ACTION ITEM | All lines of the entries with "Costello" in them must be listed.

INPUT RECORDS |
▬▬▬▬▬▬
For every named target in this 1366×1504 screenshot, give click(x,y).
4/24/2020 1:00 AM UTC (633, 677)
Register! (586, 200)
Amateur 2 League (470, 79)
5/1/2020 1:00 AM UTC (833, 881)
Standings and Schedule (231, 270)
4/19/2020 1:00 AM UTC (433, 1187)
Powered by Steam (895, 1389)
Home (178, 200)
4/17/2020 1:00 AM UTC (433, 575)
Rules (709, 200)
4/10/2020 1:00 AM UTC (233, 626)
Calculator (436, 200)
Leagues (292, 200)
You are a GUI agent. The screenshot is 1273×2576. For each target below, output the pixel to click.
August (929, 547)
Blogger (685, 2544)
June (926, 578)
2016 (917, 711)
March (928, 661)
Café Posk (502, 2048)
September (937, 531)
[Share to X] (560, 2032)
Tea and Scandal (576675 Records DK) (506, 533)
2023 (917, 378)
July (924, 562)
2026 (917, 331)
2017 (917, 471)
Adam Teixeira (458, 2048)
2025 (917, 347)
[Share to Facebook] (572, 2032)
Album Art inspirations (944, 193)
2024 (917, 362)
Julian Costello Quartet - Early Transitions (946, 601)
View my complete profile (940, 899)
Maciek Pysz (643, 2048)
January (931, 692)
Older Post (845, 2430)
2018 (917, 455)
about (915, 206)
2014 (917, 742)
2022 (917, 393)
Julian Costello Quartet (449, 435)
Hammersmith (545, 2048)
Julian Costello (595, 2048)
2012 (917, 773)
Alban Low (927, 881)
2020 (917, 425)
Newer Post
▬▬▬▬▬▬
THE ANSWER |
Julian Costello Quartet - Early Transitions (946, 601)
Julian Costello Quartet (449, 435)
Julian Costello (595, 2048)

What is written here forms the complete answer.